At some point the first applicant was informed that he had been granted victim status in case no. 56136.
On 16 December 2002 the first applicant requested the prosecutor ’ s office of the Chechen Republic (“the Chechnya prosecutor ’ s office”) and the military prosecutor of military unit no. 20102 (“the unit prosecutor ’ s office”) to inform him of developments in the case.
On 15 January 2003 the Chechnya prosecutor ’ s office forwarded the first applicant ’ s request to the unit prosecutor ’ s office “for including it in the file of criminal case no. 34/33/0621-02 instituted under Article 109 § 2 of the Russian Criminal Code and replying” to the applicant.
On 22 January 2003 the first applicant asked the district prosecutor ’ s office about the results of the investigation.
By letter of 13 March 2003 the Chechnya prosecutor ’ s office sent the first applicant ’ s query , described as “erroneously transmitted to them” , to the unit prosecutor ’ s office.
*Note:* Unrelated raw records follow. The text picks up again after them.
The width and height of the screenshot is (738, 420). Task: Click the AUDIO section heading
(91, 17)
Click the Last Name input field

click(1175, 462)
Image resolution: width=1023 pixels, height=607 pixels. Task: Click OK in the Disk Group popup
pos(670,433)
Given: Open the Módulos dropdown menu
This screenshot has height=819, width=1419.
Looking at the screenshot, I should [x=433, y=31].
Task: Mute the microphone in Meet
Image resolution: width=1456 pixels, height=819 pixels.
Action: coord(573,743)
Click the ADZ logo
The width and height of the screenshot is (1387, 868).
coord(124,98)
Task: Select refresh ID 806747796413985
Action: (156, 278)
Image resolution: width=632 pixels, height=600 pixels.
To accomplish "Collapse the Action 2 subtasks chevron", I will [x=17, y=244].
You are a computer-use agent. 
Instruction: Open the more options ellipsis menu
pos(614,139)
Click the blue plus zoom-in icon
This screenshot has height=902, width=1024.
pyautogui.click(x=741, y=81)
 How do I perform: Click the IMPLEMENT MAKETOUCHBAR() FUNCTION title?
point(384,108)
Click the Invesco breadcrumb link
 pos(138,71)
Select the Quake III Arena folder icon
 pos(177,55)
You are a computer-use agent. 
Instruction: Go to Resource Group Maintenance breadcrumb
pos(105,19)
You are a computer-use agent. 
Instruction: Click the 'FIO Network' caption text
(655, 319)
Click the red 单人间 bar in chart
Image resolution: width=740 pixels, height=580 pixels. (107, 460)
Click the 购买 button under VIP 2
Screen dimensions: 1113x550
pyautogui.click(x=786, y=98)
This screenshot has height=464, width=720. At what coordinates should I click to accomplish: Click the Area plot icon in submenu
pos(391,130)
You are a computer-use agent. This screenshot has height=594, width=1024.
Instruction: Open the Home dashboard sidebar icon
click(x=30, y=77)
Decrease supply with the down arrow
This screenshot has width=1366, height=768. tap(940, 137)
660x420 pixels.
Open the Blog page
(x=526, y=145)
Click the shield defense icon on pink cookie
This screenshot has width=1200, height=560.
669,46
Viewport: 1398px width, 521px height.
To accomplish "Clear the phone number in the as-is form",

The letter also stated that criminal case no. 34/33/0621-02 received by the Chechnya prosecutor ’ s office on 9 December 2002 had been returned to the unit prosecutor ’ s office for “an additional investigation” on 11 December 2002.
On 25 March 2003 the Chief Military Prosecutor ’ s Office forwarded the first applicant ’ s letter concerning the death of his family and destruction of his property to the South Federal Circuit Department of the Prosecutor ’ s General Office.
On 31 March 2003 the unit prosecutor ’ s office notified the first applicant that on 8 September 2002 the district prosecutor ’ s office had initiated criminal proceedings in connection with the death s of his family members on 7 September 2002. They further noted that on 14 February 2003 the case file had been received by the unit prosecutor ’ s office and given no. 34/33/0621-02, and that currently various investigative measures were being taken in order to establish those responsible.
On 4 April 2003 the first applicant asked the unit prosecutor ’ s office for update d information on the results of the investigation . He also requested that he be granted victim status, stating that as of the date on which the criminal proceedings had been brought he had received no news regarding the course of the investigation.
By letter of 6 May 2003 the unit prosecutor ’ s office informed the first applicant that on 8 September 2002 the district prosecutor ’ s office had instituted criminal proceedings under Article 105 § 2 of the Russian Criminal Code (aggravated murder) in connection with “ a series of explosions” in Chechen-Aul on 7 September 2002, and that on 28 September 2002 the case file had been transferred to the unit prosecutor ’ s office and given no. 34/33/0621-02 D. The reason for the transfer was the assumption that “the series of explosions” had been caused by the shelling of the village of Chechen-Aul by the federal troops. The letter next referred to the results of expert examination no. 615-C conducted on 12 September 2002 and stated that the above hypothesis had proved to be unfounded. The experts had found fragments of detonating devices for artillery shells of 122-mm calibre in the shell craters, but it had been established that those shells had been transformed into home -made explosive devices and dug into the ground by members of illegal armed groups rather then launched f ro m artillery ordnance . Moreover, the federal troops stationed in Khankala had not conducted any artillery shelling on 7 September 2002 and, in any event, they had no shells of 122-mm calibre. The letter concluded that “the series of explosions” in Chechen-Aul was due to “terrorist activities of members of illegal armed groups, who had buried and then blown up the explosive devices”, but not to artillery shelling by the federal military. In the absence of any evidence of the involvement of military personnel in the crime, the case file had been transmitted to the Chechnya prosecutor ’ s office on 27 May 2003. The letter also informed the first applicant about the decision of 9 September 2002, by which he had been granted victim status, and enclosed a copy of that decision.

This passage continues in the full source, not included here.